The WCOTW process has also been awesome to take in. Sometimes I pick out White Chicks myself from the small group of them I am fortunate enough to know. But nearly every week I get emails from folks (guys and gals) recommending someone they know to be WCOTW. And sometimes White Chicks with a certain amount of panache and self-confidence nominate themselves. This week’s WCOTW is one such lady.
When this week’s WCOTW emailed me about appearing on the blog, she did everything right. And by that I mean she lauded WWCC with ego-boosting praise and professed her undying love for the blog.
“You have no idea how exciting this is in the world of White Chicks!” she said. “I am obsessed with your blog. You just nail us so perfectly. I have not come across a white chick yet that I haven't turned into a follower. From my mom and her friends to all my sorority sisters. Every time there is a post it truely brightens my day and gives me a little break to sit back and laugh!”
So without further ado, please meet the latest (and youngest to date) White Chick of the Week: Kristina Cherry
Age: I'm an old soul stuck in a 22-year-old body
College/Major: Georgia College & State University, Studio Art (I go to class and craft everyday, how white chick is that?)
Current City: Milledgeville, Georgia (Reference “Pretty Woman,” Julia Roberts' Character is from Milledgeville, so it must be good.)
Hometown: East Cobb (White Chick Mecca)
One Quick Interesting Fact About Kristina: I've been a hardcore White Chick since before I even knew what that meant. As young as 8 my family started calling me "Julie of the Love Boat" for my impeccable ability to plan and organize events for fellow 8 year olds. I haven't stopped yet...
Chick-fil-A Combo Meal: Currently a #6 with a Coke Zero
Non-threatening Singer-Songwriter: Clearly John Mayer, I saw him at On the Bricks when I was only 12 and it was love at first sight. Our relationship is still going strong.
Brand of Ridiculously Expensive Blue Jeans: I'm short so this is really difficult for me.. I have found that GAP jeans were just made for me. GAP may not be a part of the Ridiculously Expensive Blue Jeans category but their 1969 collection is pure perfection.

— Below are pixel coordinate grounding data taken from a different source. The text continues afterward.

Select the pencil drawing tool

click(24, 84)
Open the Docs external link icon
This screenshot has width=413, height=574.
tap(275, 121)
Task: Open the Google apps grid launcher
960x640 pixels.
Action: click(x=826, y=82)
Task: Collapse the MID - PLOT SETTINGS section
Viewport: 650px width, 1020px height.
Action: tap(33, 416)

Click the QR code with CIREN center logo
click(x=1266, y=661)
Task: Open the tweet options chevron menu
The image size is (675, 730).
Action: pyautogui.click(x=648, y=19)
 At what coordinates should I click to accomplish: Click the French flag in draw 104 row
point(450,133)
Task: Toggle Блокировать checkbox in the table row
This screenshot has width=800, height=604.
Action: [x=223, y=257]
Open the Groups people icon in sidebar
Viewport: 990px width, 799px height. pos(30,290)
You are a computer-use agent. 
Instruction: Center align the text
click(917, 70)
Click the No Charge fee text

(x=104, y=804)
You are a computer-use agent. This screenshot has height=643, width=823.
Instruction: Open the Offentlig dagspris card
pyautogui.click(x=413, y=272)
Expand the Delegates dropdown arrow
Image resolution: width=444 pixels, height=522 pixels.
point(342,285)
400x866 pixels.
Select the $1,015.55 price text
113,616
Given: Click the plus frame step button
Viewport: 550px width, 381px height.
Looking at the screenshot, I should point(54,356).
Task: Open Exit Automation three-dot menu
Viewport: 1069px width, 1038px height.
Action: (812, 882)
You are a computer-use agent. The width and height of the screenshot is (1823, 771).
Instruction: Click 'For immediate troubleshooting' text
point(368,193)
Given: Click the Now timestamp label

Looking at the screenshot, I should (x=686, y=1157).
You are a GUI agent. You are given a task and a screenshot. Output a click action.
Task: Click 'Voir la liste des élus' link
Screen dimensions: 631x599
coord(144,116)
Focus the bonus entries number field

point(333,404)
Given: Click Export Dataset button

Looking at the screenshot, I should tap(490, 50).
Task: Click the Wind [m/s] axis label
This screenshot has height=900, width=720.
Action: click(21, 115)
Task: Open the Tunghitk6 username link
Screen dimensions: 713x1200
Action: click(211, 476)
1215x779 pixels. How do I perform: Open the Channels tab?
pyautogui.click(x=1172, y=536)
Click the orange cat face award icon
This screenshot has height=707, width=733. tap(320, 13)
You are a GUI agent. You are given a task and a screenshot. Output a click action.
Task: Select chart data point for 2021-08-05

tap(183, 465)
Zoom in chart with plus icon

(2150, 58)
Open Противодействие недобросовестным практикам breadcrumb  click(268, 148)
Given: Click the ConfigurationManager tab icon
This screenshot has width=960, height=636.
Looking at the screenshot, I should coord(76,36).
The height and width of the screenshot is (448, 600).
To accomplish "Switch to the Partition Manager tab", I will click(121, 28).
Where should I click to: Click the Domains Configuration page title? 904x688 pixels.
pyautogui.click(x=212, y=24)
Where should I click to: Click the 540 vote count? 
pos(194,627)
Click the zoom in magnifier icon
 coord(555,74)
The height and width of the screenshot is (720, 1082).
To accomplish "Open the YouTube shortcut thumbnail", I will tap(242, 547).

Boutique Cupcake Flavor: Anything that includes peanut butter and chocolate. Most places have some form of this but they are all referred to by different names, whatever it may be, I love it.
White Chick Flick: Well Nicholas Sparks is my man but honestly my favorite and arguably the original White Chick Flick is “Steel Magnolias.” My mom and I frequently find ourselves working in the script into our everyday lives. It’s a classic.
Favorite white chick adult beverage: Clearly a Mimosa. They are perfect for every occasion and always classy.
Favorite White Chick Lit: See above, Nicholas Sparks is my man. I mean seriously his wife hit the jackpot. A man that can write such romantic stories, he knows just how to pull on a woman's heartstrings.
Item of Accoutrement/Accessory: A Giant Handbag. You never know when an emergency situation might break out, thank got for a fashionable way to be prepared at all times.
It's been a long week at work, tell us about your ideal white chick weekend.
Well since I am still a student my weeks are shorter and my weekends are longer, it is truly glorious. I am not quite sure yet how I will make the adjustment into the "real world." But my weekend would start out by Grey's Anatomy with the roomies while preparing to go out on the town here in big ol' Milledgeville. Followed by an eventful evening/early early morning in the bar scene. Friday I would sleep in and eventually drag myself from the bed and up to the art studio. I would paint all day while jamming out to some White Chick tunes with fellow White Chick art majors (there are quite a few of us if you can believe that!) Then out for a little Mexican and repeat over again all weekend. At some point I would try to throw in some laundry and on Sunday always a few good White Chick Flicks. Sunday night would of course be consumed by Desperate Housewives and Brothers & Sisters. Ahh... only four more days until the next weekend!
What are some the things you cherish most as a white chick?
There has honestly not been a post that isn't literally the truth of my life. But along with the Various Monogrammed Items I also cherish anything, I mean anything that has my Sorority Letters on it. It’s sick. It’s just as great as a monogram because those letters won't ever change. Should I at some point mature out of the Sorority letter stage? Yes. Probably. Will I? Most likely not. Also singing Journey at the top of my lungs. It was my senior song. How White Chick does that make East Cobb? Yea. White Chicks Rule. I just can't get enough of it. I lose all of my inhibitions and I just have to immediately find a microphone and pour my heart out. Don't Stop Believin.
If you could be the contestant on any reality show (think The Bachelor, Top Chef, Project Runway, The Amazing Race, etc.) which one would you choose and why?
I think I would really love to be on Project Runway it would truly be like one of my most insane dreams coming true but I hate the sewing machine so realistically it would be The Amazing Race. My mother and I could kick some serious butt in this competition and we would make great television. We are like two peas in a pod with all the comedic relief that is required of such a serious task. We are competitive as they come, you tell us we can't and you better believe we will times 10. And seriously who wouldn't want to watch two generations of White Chick travel across the globe and do insane challenges while eating totally gross things?
Your wildest dreams come true and you have a chance to be a guest on Oprah, Ellen or Live with Regis&Kelly but only ONE: What did you do to become famous and which show would you want to appear on?
This is really a hard one but at the end of the day I would have to go with Oprah. And I would want the whole hour devoted to me! Because I would be a famous wedding/event planner and I would be telling Oprah all the latest trends. I would also spill some gossip about the latest celebrity weddings I am working on. Oprah is just fun. When she gets excited about something it is truly hard for me to contain myself also. I know she would just be the best host! And I also really want to meet Gayle.
If you could trade places with any famous white chick who would it be and why?
It would definitely have to be Jennifer Aniston. She may not be lucky in love but she is rockin it at 41 years old. And she just has the world at her fingertips. Everyone loves her, I mean who wouldn't want to be her? Hardly anyone, just think about the amont of people that were sportin the "Rachel" in the 90's.